Wird der Tarifabschluss der IG-Metall mit VW in Höhe von 3,2% auf 12 Monate umgerechnet, was allein wegen der Vergleichbarkeit notwendig ist, ist lediglich eine Einkommenssteigerung von 2,4% festzustellen. Das ist nicht nur nicht üppig, das ist einfach zu wenig. Wenn man dann noch bedenkt, dass der Warenkorb eine falsche Gewichtung hat und deswegen die voraussichtliche Inflation „nur“ um die 2% betragen dürfte, tatsächlich aber höher sein wird, bleibt selbst bei diesem Abschluss für die Arbeitnehmer bis auf  die Einmalzahlung im Egebnis nichts übrig. Bei VW wäre ein Ergebnis von 4,0% bei einer Laufzeit von 12 Monaten erforderlich gewesen. Ein solcher Abschluss hätte die richtige Signalwirkung zugunsten der Arbeitnehmer gehabt.

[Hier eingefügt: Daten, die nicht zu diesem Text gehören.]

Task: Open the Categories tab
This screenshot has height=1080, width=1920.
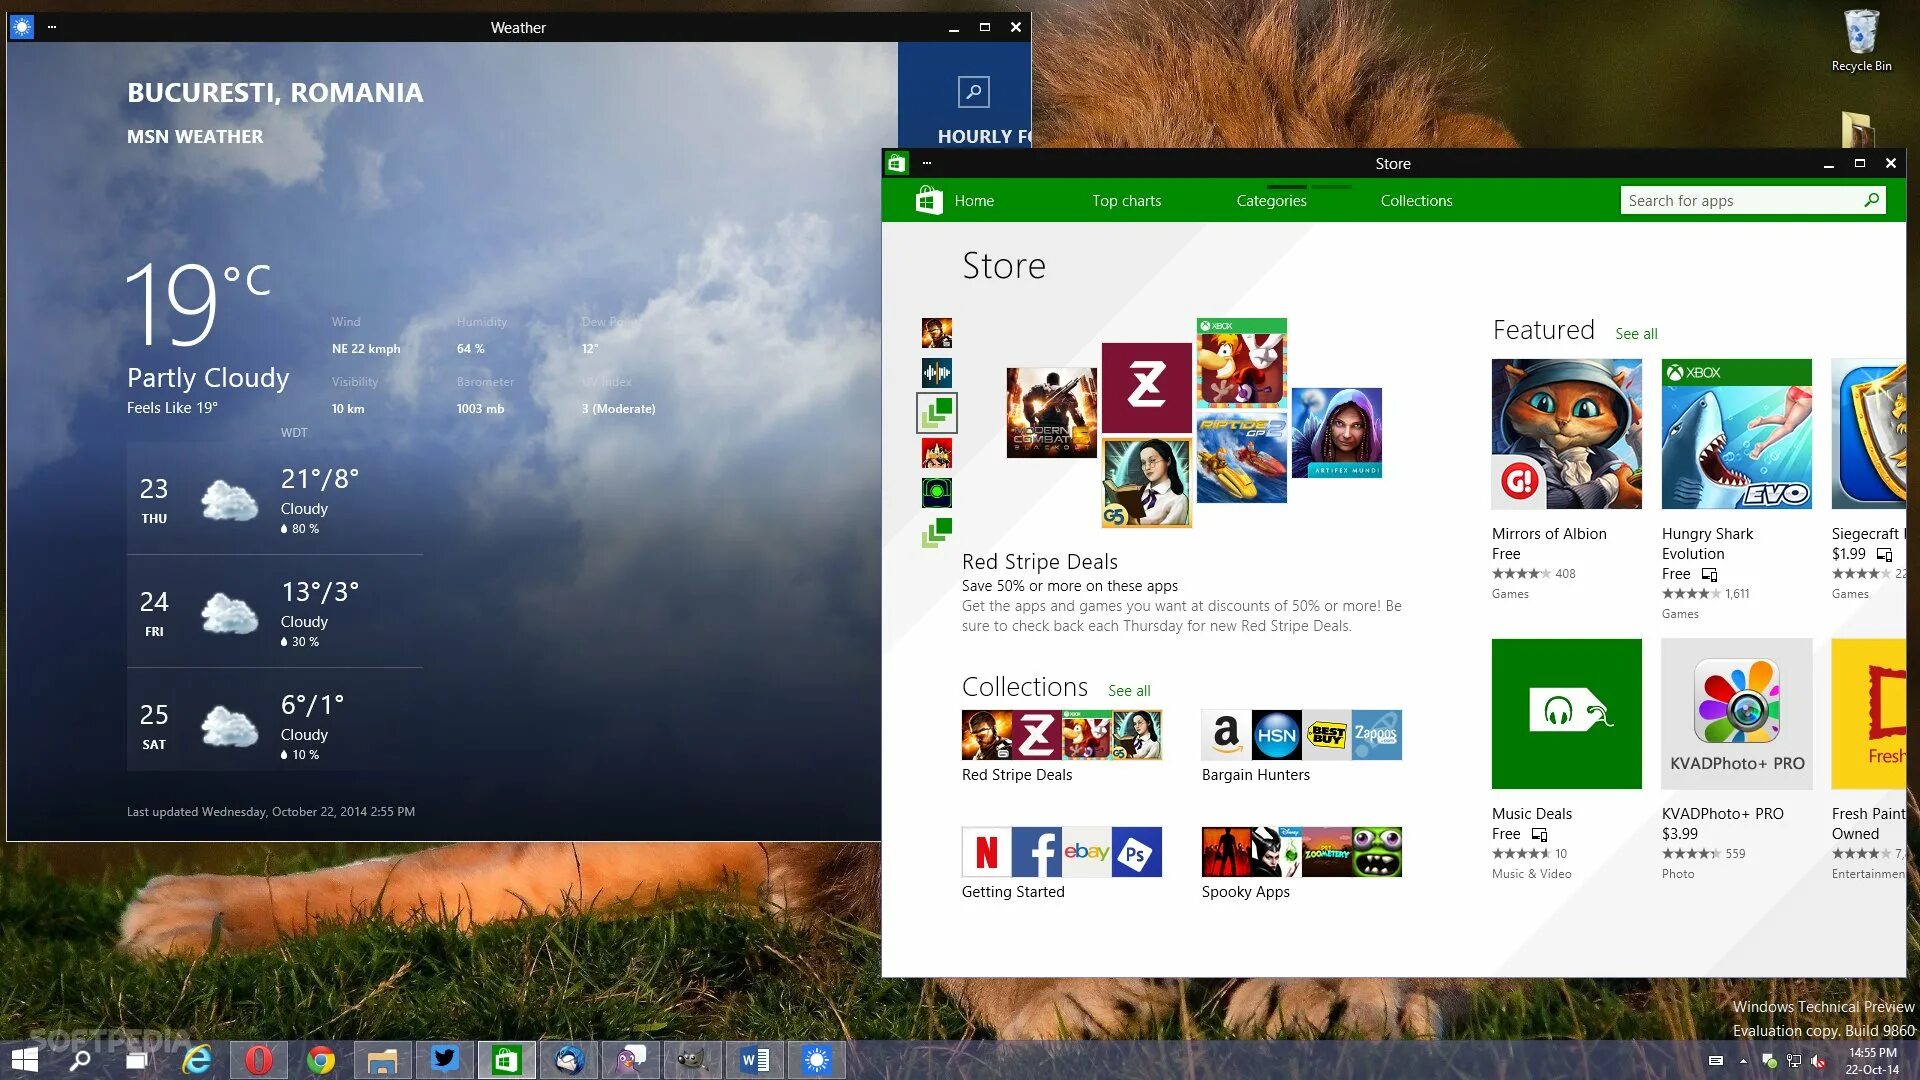Action: tap(1271, 200)
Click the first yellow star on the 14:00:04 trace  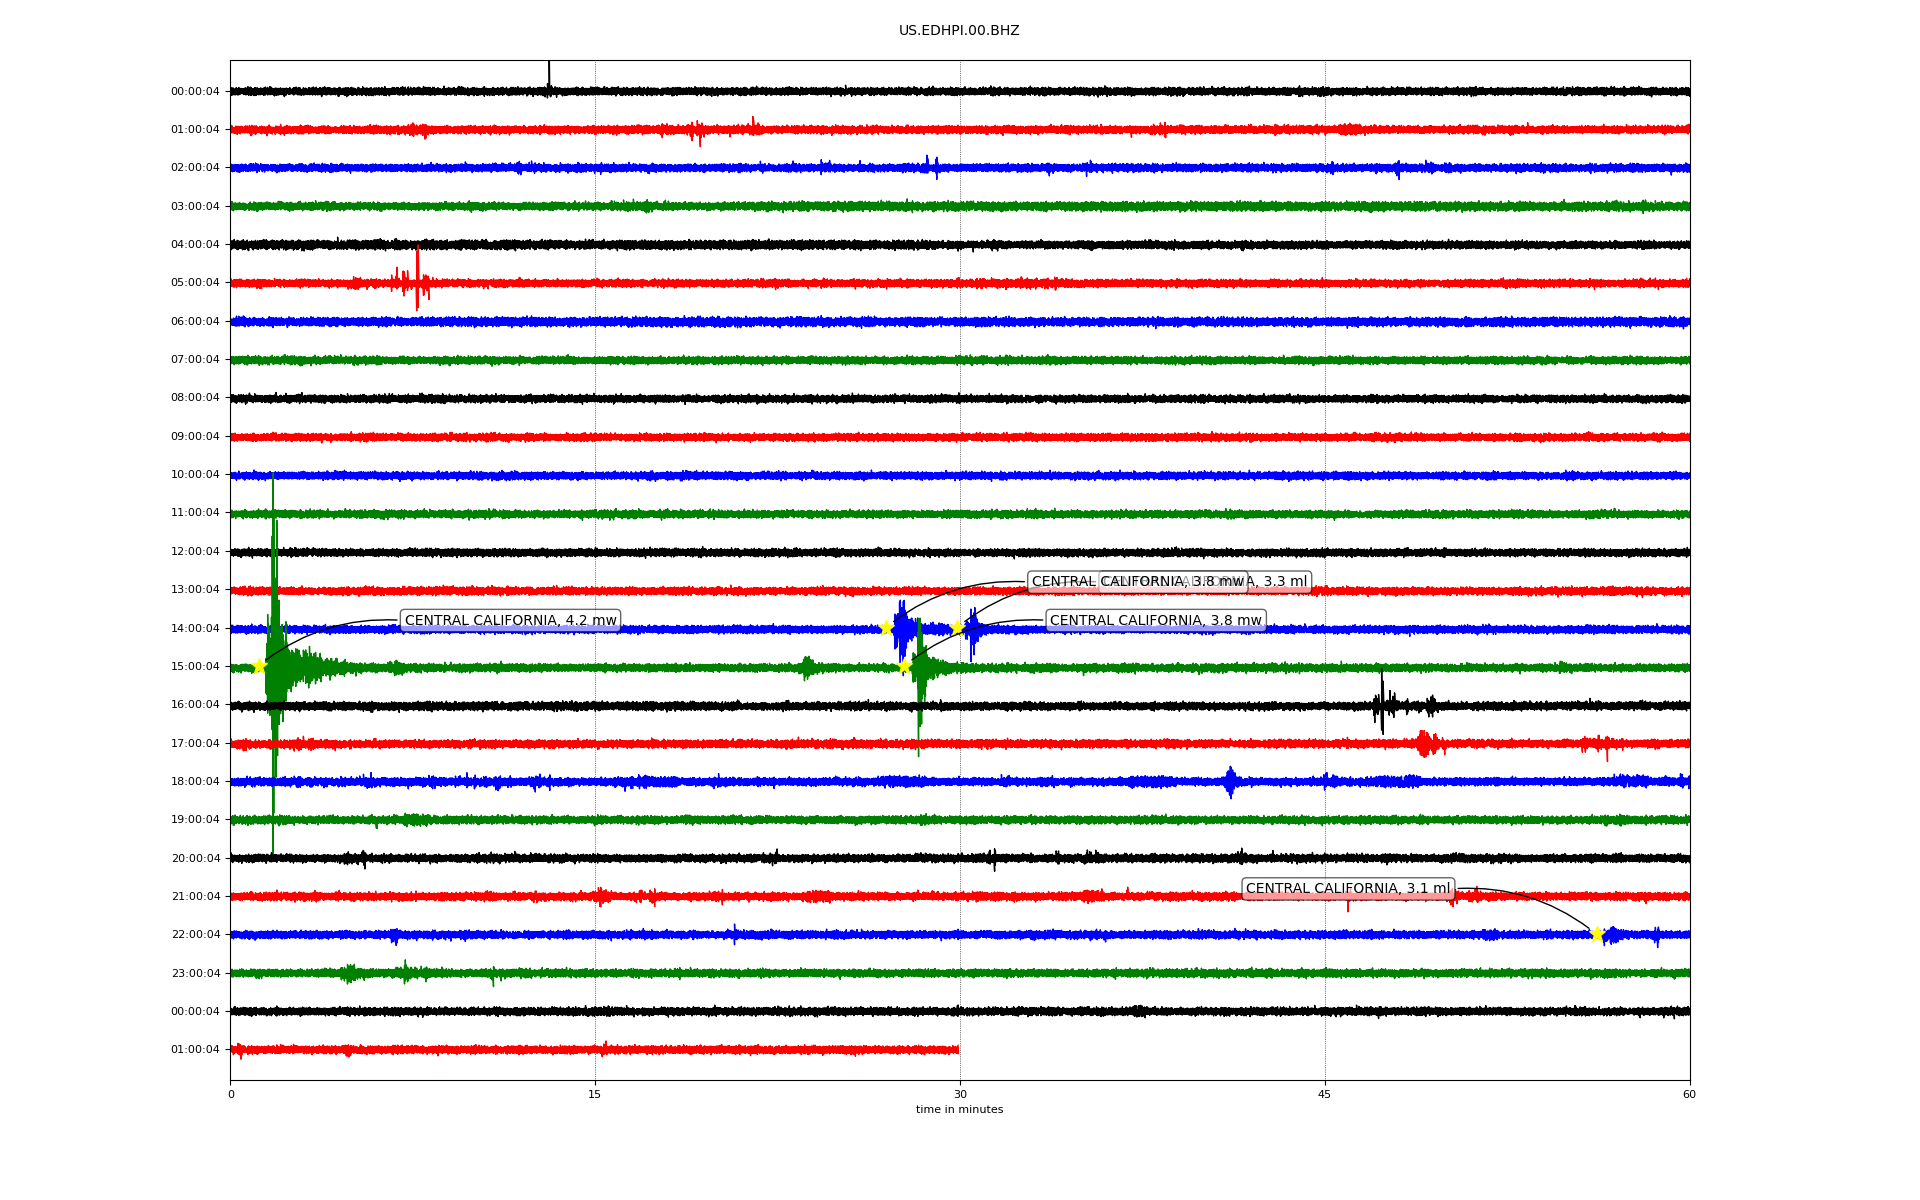click(886, 628)
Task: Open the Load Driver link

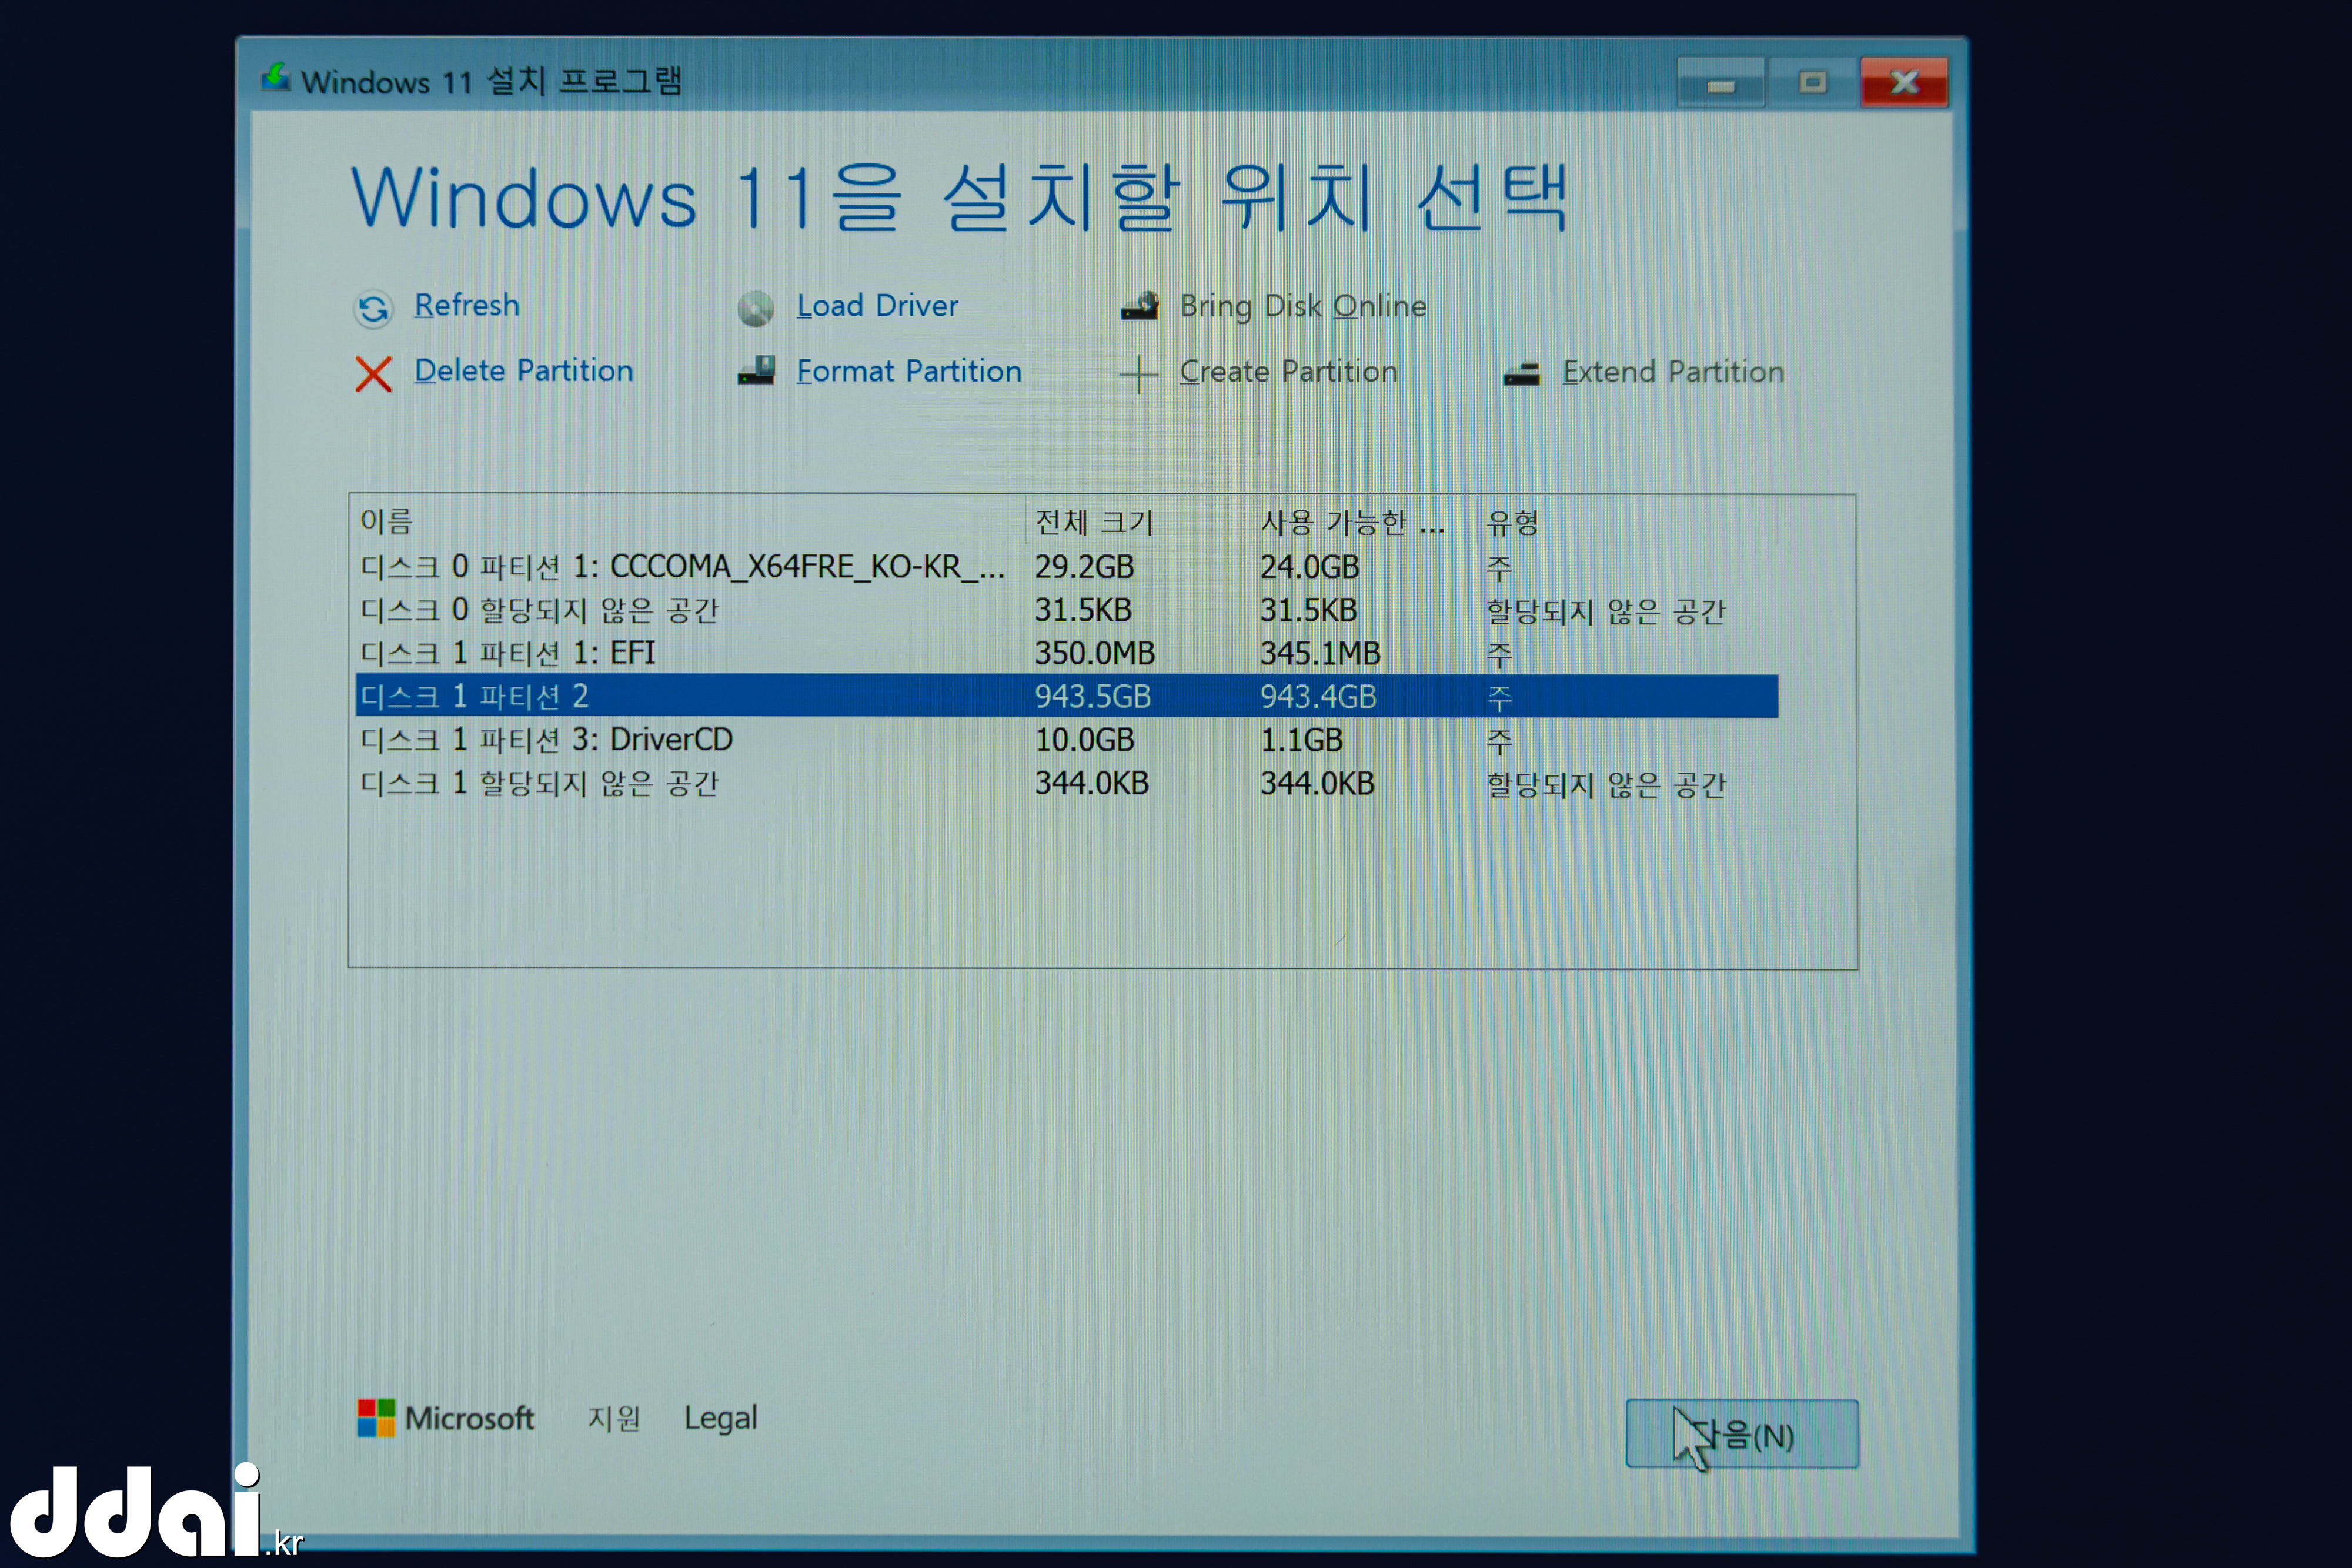Action: (x=877, y=306)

Stattdessen werden bei künftigen Tarifabschlüssen, die die unzureichende Höhe des Abschlusses bei VW nicht erreichen können,  zwar die Bruttoverdienste steigen, die Realeinkommen aber wiederum sinken. Dies umso mehr, als für das Jahr 2012 eine statistische Inflationsrate von 3% wahrscheinlich ist, tatsächlich aber höher sein dürfte.

So geht es auch, wenn auch immer noch zu wenig:

Hamburg. Die rund 16 000 Beschäftigten des Energiekonzerns Vattenfall Europe, davon rund 3500 in Hamburg, bekommen mehr Geld. Nach Angaben des Landesbezirks Nordost der Industriegewerkschaft Bergbau, Chemie, Energie (IG BCE) wurde gestern in der vierten Runde der Tarifverhandlungen in Berlin ein Abschluss erzielt. Die Einigung sehe vor, dass die Einkommen der Beschäftigten rückwirkend zum 1. Januar 2011 um 3,4 Prozent steigen, sagte Verhandlungsführer Michael Winkler. Der Tarifvertrag habe eine Laufzeit von 13 Monaten. Die gemeinsame Konzerntarifkommission der drei verhandelnden Gewerkschaften IG BCE, Ver.di und IG Metall stimmte laut Winkler der Einigung bereits zu.

Hinweis: Umgerechnet auf 12 Monate sind das 3,14%. Das reicht für eine geringe Verbesserung der Realeinkommen im Jahr 2011. Mehr aber auch nicht.